Underneath the shiny paint? Completely different world.

The sedan rides on the Neue Klasse. BMW’s dedicated EV platform. This wagon gets the same treatment.

There’s a gas version coming too. Don’t be surprised. But that one will ride on the CLAR platform. An updated version of what holds up the current ICE 3-Series. Different skeletons. Nearly identical skin.

Once you ignore the wheelbase difference, the exterior styling is shared. The interior is even more shared. BMW’s new Panoramic i Drive cabin arrives here too. That wide digital bar running along the base of the windshield? You guessed it.

Power?

Expect it to mirror the sedan closely.

So far we have confirmation for the dual-motor setup. The i3 50 xDrive. 463 horsepower. Strong. But wait.

Look at the iX3 SUV. Look at the numbers. A rear-wheel drive version is practically written in stone. Call it the i3 40. Single motor. 316 horsepower. Good enough for most highways.

520+ Miles? Yeah, Probably.

The range game changes here.

BMW isn’t messing around. Sixth-generation eDrive tech. 800-volt architecture. New cylindrical battery cells. The pack is massive. 108.7 kWh of capacity.

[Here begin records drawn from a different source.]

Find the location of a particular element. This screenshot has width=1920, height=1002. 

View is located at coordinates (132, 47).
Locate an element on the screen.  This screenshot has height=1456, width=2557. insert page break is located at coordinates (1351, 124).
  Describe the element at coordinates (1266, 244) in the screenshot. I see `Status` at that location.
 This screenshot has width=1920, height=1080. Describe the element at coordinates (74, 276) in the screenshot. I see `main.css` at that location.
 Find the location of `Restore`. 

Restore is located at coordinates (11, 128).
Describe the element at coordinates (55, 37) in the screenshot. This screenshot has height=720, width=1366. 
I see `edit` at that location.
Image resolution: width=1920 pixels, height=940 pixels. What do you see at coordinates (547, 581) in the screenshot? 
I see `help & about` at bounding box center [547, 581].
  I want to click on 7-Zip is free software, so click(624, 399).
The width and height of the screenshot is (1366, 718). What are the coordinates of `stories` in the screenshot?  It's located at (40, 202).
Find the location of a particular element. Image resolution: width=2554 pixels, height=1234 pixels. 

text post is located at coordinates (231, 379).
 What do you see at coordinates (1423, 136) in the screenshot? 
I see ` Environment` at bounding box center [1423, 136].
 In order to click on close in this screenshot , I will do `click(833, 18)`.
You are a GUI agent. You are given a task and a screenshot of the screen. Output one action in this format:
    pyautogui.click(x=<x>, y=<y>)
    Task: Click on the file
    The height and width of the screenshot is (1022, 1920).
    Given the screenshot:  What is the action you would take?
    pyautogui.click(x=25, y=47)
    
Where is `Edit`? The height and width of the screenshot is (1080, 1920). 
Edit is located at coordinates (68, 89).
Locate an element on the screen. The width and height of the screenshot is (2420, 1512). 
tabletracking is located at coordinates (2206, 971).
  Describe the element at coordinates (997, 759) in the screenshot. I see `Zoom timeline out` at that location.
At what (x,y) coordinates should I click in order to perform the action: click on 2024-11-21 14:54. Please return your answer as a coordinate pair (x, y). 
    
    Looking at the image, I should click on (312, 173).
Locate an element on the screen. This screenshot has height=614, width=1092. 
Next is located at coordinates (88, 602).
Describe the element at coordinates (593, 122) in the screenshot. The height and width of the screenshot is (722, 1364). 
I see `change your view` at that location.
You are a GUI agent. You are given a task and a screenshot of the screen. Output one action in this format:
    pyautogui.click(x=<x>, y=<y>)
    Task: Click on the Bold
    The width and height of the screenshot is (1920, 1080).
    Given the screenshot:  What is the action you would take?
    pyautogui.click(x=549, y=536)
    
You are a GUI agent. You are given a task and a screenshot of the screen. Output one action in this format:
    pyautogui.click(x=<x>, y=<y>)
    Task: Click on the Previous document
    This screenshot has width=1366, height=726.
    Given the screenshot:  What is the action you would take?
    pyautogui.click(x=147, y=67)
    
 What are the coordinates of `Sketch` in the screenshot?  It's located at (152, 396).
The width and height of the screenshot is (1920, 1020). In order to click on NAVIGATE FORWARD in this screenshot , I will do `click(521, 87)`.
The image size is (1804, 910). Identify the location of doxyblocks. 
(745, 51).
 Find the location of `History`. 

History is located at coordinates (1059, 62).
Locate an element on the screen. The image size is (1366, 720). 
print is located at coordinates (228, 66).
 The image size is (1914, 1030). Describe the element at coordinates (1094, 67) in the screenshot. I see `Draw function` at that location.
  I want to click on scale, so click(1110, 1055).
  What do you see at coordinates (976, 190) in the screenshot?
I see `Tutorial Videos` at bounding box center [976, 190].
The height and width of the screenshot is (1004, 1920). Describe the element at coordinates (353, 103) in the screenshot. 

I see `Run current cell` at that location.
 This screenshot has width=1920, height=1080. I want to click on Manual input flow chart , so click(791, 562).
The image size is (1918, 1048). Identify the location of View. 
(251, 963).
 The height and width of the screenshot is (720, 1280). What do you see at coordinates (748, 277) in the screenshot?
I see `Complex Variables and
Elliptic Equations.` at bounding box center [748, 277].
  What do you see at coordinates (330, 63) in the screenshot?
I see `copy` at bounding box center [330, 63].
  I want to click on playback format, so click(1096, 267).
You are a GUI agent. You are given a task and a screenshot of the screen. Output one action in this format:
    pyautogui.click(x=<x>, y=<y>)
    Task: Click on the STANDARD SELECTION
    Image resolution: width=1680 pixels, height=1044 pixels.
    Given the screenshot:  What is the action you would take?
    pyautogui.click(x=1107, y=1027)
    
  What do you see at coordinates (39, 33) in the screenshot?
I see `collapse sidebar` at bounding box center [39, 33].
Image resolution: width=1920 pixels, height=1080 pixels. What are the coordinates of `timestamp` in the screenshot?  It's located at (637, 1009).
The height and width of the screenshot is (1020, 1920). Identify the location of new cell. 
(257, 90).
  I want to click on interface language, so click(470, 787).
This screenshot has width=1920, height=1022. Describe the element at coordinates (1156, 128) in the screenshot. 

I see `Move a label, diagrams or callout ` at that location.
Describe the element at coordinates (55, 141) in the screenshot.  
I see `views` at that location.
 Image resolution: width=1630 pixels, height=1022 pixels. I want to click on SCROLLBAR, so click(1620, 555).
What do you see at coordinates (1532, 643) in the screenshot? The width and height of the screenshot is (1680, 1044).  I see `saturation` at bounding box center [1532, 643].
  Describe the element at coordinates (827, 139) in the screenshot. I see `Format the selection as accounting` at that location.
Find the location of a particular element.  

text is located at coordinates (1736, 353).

Will it match the sedan’s staggering 559-mile (900 km) WLTP rating? Unlikely.

Physics exists. The wagon is heavier. Taller. Less aero-friendly than the low-slung sedan. It’ll shave some miles off. Sure.

But barely.

It will still likely be the longest-legged EV wagon on the market by a country mile. Literally.

Efficiency doesn’t always mean small. Sometimes it just means clever engineering.

Performance variants? Obviously coming.

BMW doesn’t do “base model only” for this tier. An M Performance version is inevitable.

Then there’s the bigger question.

Remember the cult following for the gas-powered M3 Touring? People love fast wagons. Really love them. A fully-fledged four-motor electric M3 Touring isn’t a pipe dream. It could borrow heavily from that Neue Klasse sedan concept we’ve seen. Four motors. Massive torque. Practicality you can’t spell without “fun”.

Who’s buying the sedan instead when that exists?

We’ll find out soon enough. Until then, we’re just waiting for the launch.